HEPA filtration reduces transmission of SARS-CoV-2 and prevents nosocomial infection: A call to action
HEPA filtration is beneficial in reducing bioaerosols, including SARS-CoV-2, as well as other respiratory pathogens in the hospital environment. It should be used in combination with other prevention strategies, including improved ventilation; appropriate isolation; and, during periods of high community transmission, widespread testing and N95 masking.
Like everyone, I want the pandemic to be over, but I want it to end in the safest way possible for our most vulnerable members of society. A conversation in mid-2022 with Dr Jean Warneboldt, my friend, hospitalist, and quality champion, reminded me that for some of these most vulnerable patients, the air in the hospital can be deadlier than the diagnosis that brought them in. Dr Warneboldt had just finished a devastating time managing a multi-unit inpatient COVID-19 outbreak where three of her patients died of nosocomial COVID, all within 1 week. To the undiscerning observer looking at the statistics, these were a handful of the many incidental COVID hospitalizations; the patients were admitted with another diagnosis and later tested positive for COVID. However, COVID for them couldn’t be further from incidental, as it was in fact the cause of their deaths. It saddened us that these patients sought help and died of nosocomial COVID, something potentially preventable. We felt a moral imperative to do whatever we could to ensure that, as a health care system, we were doing everything we could to prevent similar iatrogenic deaths. There was and continues to be little motivation or funding for reintroducing or reinforcing the behavior-related changes that could potentially quell outbreaks (for example, physical distancing, masking, and testing).

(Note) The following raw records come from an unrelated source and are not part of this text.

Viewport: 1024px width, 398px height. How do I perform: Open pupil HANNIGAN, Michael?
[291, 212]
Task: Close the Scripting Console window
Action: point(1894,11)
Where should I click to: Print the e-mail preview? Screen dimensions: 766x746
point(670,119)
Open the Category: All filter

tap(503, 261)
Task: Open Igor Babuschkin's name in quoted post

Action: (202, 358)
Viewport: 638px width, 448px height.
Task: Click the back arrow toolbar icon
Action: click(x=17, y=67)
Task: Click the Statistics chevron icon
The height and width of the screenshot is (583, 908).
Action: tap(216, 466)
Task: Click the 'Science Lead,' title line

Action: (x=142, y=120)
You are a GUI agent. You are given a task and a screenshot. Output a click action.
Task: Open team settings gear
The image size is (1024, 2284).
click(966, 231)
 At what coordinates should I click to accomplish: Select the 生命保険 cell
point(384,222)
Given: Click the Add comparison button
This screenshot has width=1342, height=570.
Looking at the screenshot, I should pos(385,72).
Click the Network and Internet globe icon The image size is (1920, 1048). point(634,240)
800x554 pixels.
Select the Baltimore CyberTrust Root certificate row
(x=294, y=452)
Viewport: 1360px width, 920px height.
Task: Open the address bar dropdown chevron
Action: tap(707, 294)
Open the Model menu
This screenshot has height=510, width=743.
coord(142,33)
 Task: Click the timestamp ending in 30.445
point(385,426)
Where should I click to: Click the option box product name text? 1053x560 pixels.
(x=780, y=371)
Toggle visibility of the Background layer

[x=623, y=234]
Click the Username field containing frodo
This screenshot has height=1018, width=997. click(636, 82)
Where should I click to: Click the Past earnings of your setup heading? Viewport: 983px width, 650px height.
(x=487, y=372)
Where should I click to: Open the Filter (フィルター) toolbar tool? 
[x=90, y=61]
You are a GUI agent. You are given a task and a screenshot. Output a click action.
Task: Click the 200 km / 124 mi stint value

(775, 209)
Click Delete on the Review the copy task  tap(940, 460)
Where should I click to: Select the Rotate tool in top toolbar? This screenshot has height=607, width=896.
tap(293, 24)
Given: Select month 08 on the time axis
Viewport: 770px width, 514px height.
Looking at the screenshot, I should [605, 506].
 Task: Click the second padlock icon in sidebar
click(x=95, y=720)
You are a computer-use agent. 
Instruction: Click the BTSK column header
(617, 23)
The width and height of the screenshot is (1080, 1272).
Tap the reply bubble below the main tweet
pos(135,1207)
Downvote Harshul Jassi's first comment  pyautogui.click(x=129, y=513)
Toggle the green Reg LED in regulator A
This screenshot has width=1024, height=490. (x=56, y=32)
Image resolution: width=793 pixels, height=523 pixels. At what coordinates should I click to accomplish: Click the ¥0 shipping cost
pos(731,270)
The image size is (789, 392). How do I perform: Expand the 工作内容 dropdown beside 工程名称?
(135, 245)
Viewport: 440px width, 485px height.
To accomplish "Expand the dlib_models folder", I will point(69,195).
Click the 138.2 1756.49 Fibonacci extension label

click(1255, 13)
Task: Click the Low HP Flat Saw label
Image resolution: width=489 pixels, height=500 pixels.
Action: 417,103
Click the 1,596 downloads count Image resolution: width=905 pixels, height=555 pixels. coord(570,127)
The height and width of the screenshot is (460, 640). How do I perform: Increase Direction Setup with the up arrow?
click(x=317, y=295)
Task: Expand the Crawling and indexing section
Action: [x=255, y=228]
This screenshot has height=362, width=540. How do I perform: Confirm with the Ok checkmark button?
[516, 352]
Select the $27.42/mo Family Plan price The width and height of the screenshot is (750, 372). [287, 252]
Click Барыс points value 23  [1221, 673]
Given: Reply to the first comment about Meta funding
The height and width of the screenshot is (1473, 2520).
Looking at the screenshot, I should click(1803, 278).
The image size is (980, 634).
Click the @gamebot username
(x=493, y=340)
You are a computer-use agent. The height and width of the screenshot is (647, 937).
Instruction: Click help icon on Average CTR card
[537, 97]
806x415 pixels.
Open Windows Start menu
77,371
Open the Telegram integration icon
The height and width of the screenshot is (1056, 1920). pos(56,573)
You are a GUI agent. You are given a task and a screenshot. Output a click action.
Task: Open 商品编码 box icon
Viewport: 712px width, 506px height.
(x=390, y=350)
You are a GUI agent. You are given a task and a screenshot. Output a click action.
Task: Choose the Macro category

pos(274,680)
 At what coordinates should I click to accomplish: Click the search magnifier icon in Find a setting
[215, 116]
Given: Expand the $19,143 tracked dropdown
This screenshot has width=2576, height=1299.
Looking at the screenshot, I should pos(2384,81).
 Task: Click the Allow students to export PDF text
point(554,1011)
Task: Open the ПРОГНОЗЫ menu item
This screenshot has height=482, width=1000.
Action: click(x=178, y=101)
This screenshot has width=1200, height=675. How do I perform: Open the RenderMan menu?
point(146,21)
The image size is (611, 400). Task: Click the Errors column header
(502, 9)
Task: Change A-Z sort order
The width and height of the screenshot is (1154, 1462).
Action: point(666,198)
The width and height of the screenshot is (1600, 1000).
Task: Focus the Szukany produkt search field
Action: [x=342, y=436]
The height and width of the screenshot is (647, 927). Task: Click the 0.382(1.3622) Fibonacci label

However, in my search for something we could do, I found there were some measures we could take that required no frontline behavior changes. For example, cleaning the air! Dr Warneboldt and I worked hard to advocate for improved indoor air quality to reduce the risk of nosocomial spread of respiratory pathogens on inpatient units. We presented evidence from the literature, we filled out Patient Safety and Learning System event forms, we attended quality review meetings, and we met with anyone who would listen to us. Unfortunately, there were many barriers in implementing something as simple as portable HEPA filtration units on inpatient wards. Some were due to general fatigue in pandemic management (such as the belief that a certain segment of society would need to be sacrificed in this new phase of the pandemic), some were from misinformation (such as the belief that an air-cleaning unit would somehow blow viruses around), and some were that high-level guidance was missing (“there’s no policy for that” or “it’s not in my portfolio”). We’ve been at a loss as to what else we can do to induce change in the hospital setting. Recently, we stopped getting replies from our institutional leaders.
The review that follows was first presented during safety briefings but was largely ineffective in evoking change. I was ecstatic when, after months of advocacy, our hospital purchased air filters, then woefully disappointed when we were never given the regional clearance to use them. Despite the end to the emergency era of the pandemic, sadly, Dr Warneboldt still regularly sees nosocomial COVID cause significant morbidity and mortality in her most vulnerable patients. If we are to learn to live with COVID, we ought to be doing our best to ensure that we’ve safeguarded our most vulnerable.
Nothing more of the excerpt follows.